La Nina Exits Pacific But Effects Linger


SAN FRANCISCO (Reuters) - El Nino and La Nina, the terrible twins blamed for a spate of destructive weather patterns worldwide, have finally dissipated. That's the good news.

The bad news: Their impact on the weather will likely continue for some time to come. That's the conclusion of National Aeronautics and Space Administration (NASA) scientists based on the latest satellite data gathered this month over the Pacific.

Armed with this information, meteorologists at the National Oceanic and Atmospheric Administration are sticking with earlier forecasts for continued heat in the Western U.S. -- currently suffering its worst wildfire season ever -- and an unusually active hurricane season in the Atlantic and Pacific.

"It appears that the global climate system is finally recovering from the past three years of dramatic swings from the extra-large El Nino of 1997/98, which was followed by two unusually cool and persistent La Nina years," said William Patzert, an oceanographer at NASA's Jet Propulsion Laboratory in Pasadena, Calif.

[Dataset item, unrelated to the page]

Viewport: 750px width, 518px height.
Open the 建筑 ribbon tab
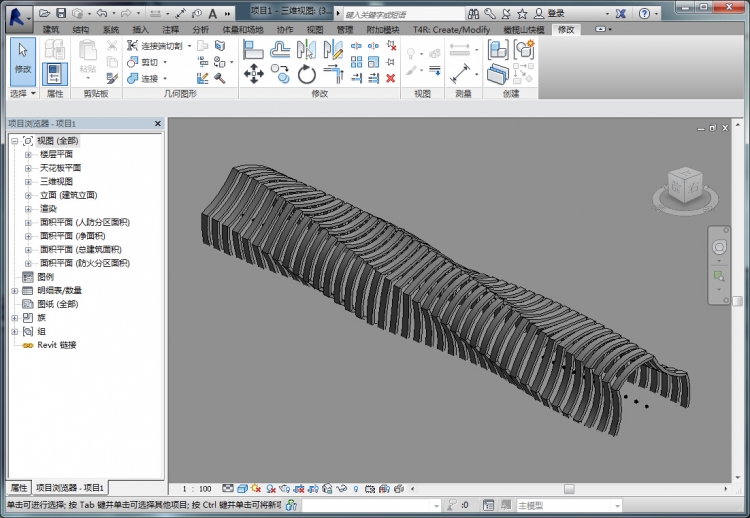click(51, 30)
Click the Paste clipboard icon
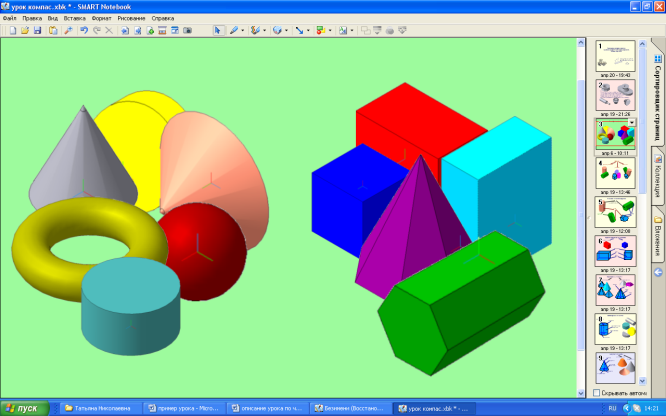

La Nina, Spanish for "the girl child", is the term used to describe weather patterns spawned by a vast body of abnormally cool water in the Central and Eastern Pacific Ocean.

The term was coined to describe the opposite phenomenon of El Nino, or "the boy child", the name used for decades by South American fisherman for a warming of the same waters, often around Christmas time.

"Unfortunately, in the longer term, the reality is that the PDO (Pacific Decadal Oscillation) pattern still dominates the Pacific and, in the short term, the atmosphere is acting as though La Nina remains," Patzert said.

The Pacific Decadal Oscillation refers to changes in Pacific Ocean temperature patterns that wax and wane in cycles typically lasting 10 to 20 years.

While Pacific water temperatures have gradually warmed over the past three to four months to near normal in the tropics, the after effects of La Nina are seen in persistent below-normal temperatures in the Bering Sea and Gulf of Alaska.